* The input *
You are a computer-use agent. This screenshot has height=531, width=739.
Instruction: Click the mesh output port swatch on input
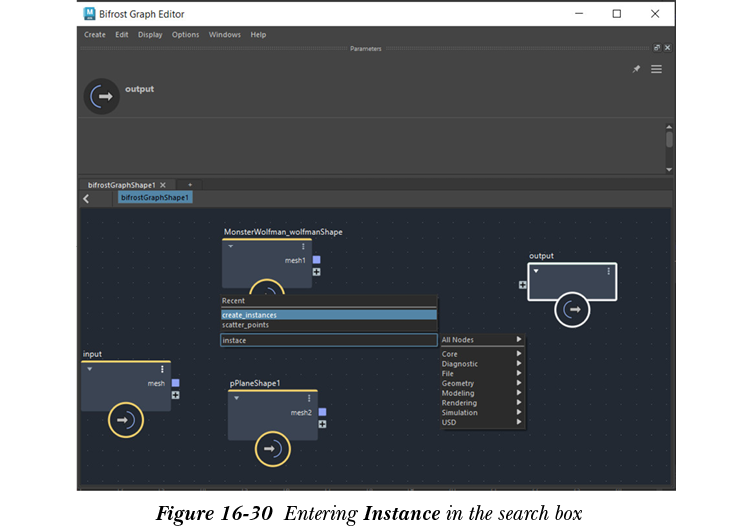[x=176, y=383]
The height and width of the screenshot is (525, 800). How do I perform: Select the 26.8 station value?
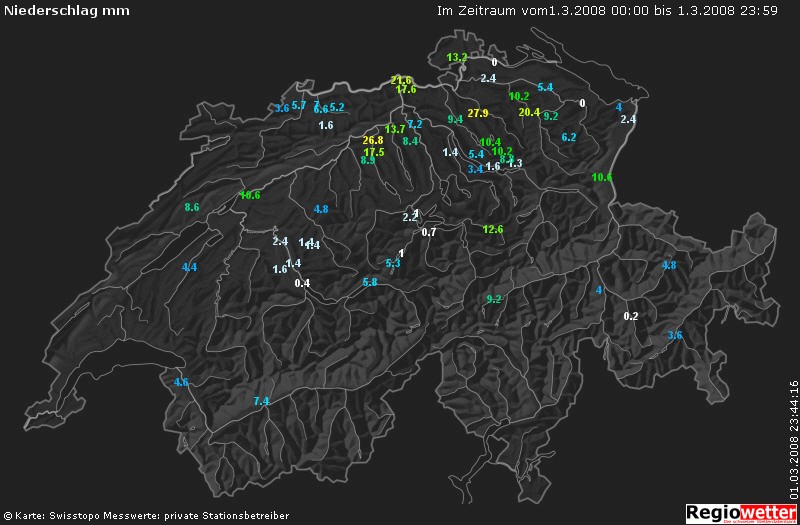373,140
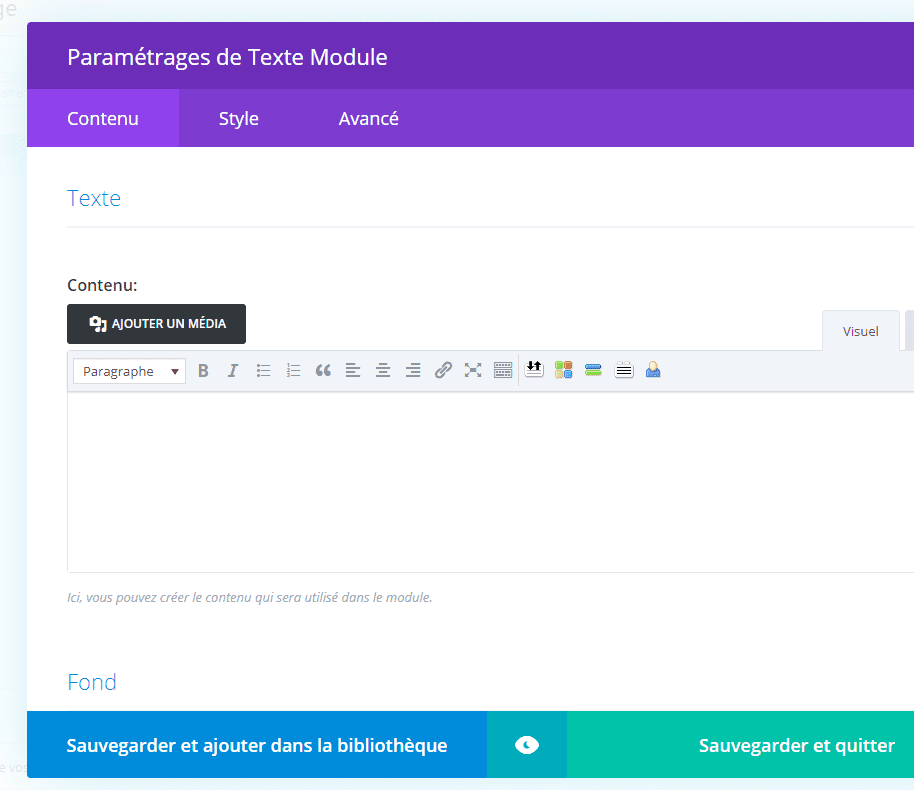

...

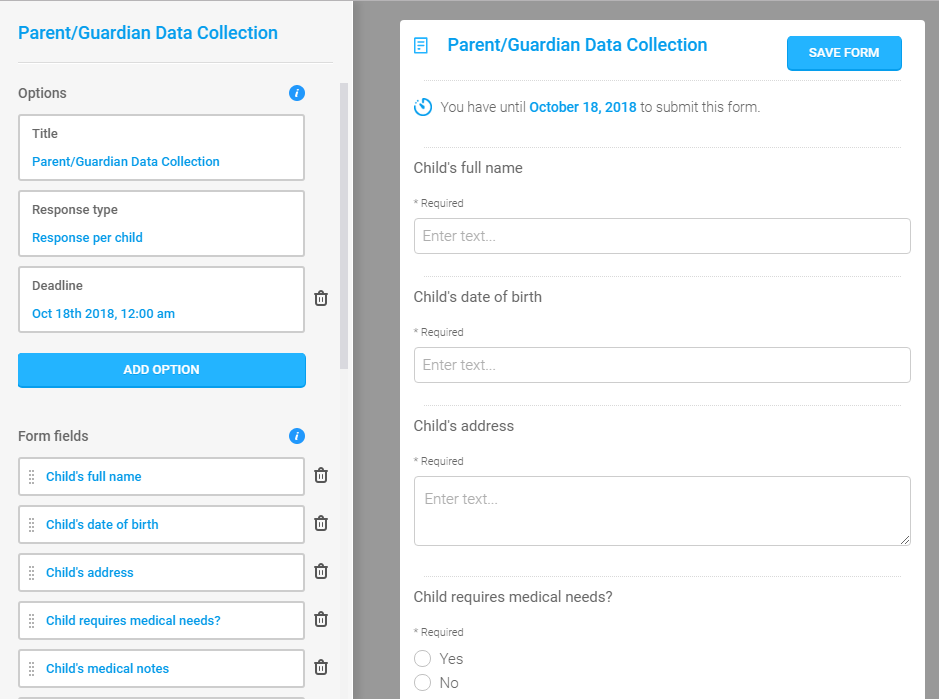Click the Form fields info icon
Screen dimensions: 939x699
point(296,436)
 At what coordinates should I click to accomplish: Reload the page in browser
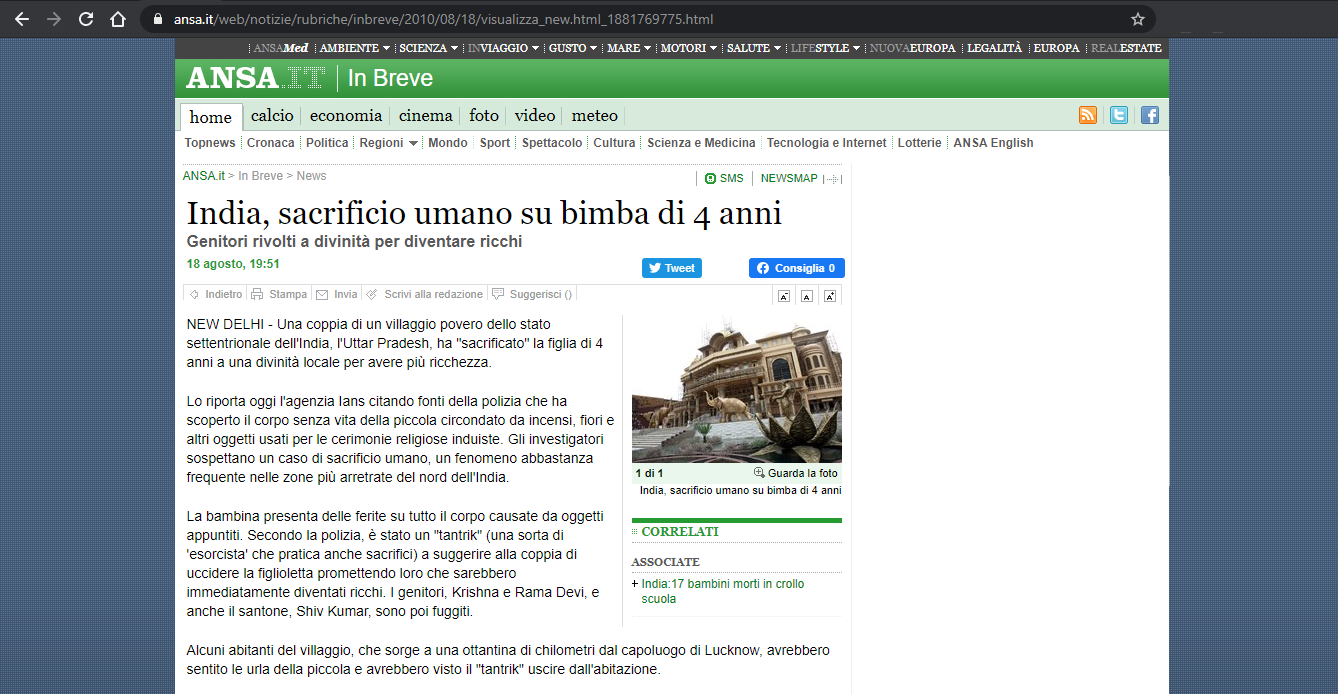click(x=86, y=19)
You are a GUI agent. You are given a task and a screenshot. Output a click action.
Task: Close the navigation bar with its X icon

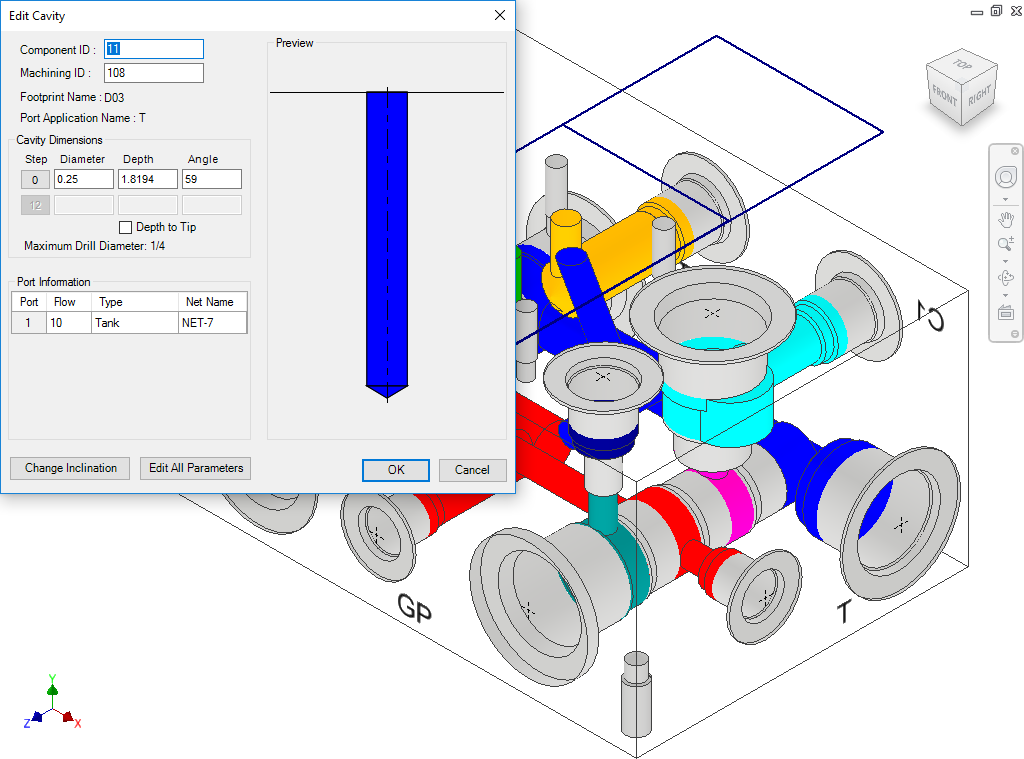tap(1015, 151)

---

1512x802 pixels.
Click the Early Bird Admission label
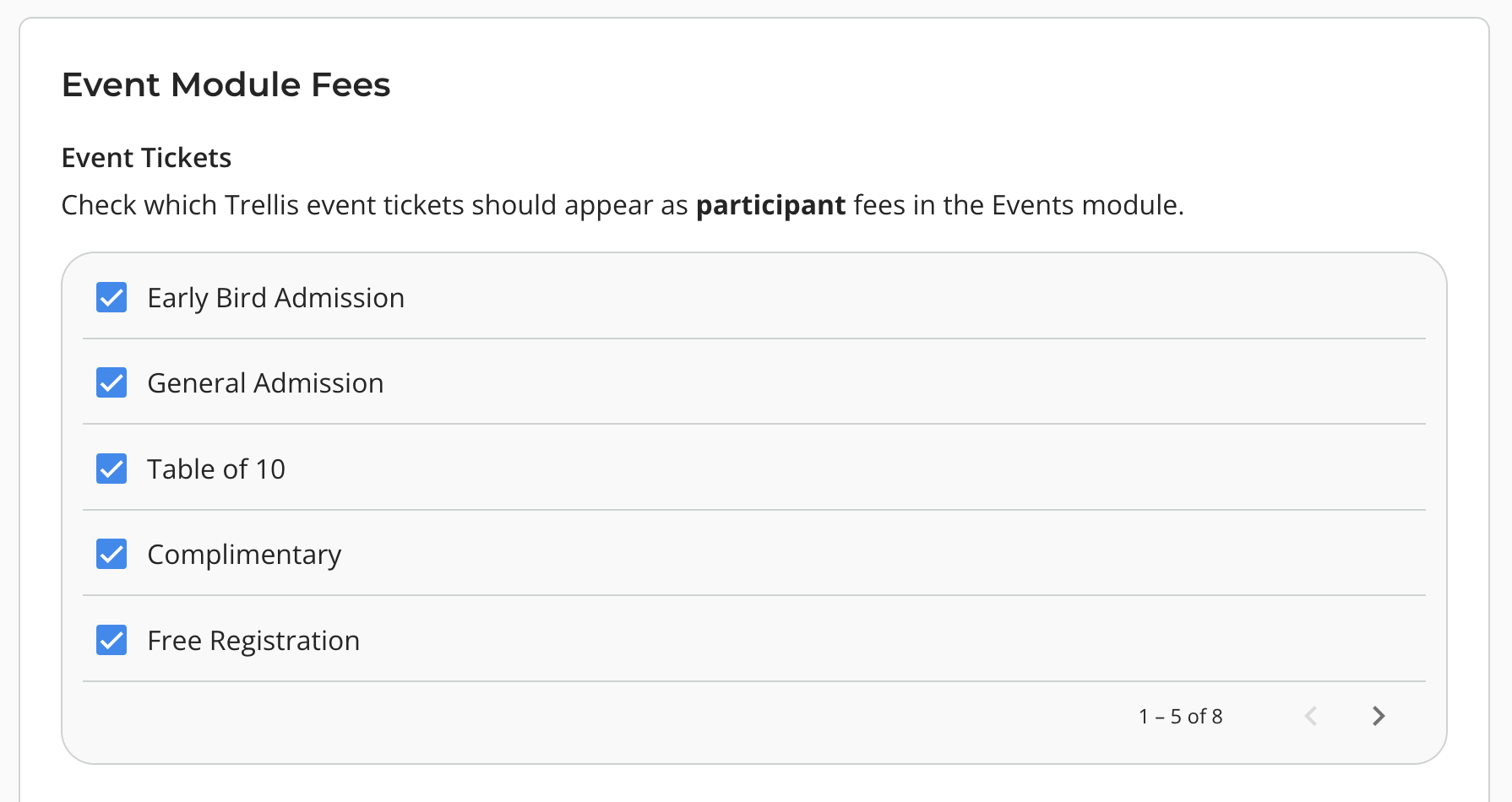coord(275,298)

* Task to complete *
Among the records above, find each line containing the string "agent" and copy it.

* Answer *
You are a computer-use agent. This screenshot has height=531, width=739.
You are a GUI agent. You are given a task and a screenshot. Output a click action.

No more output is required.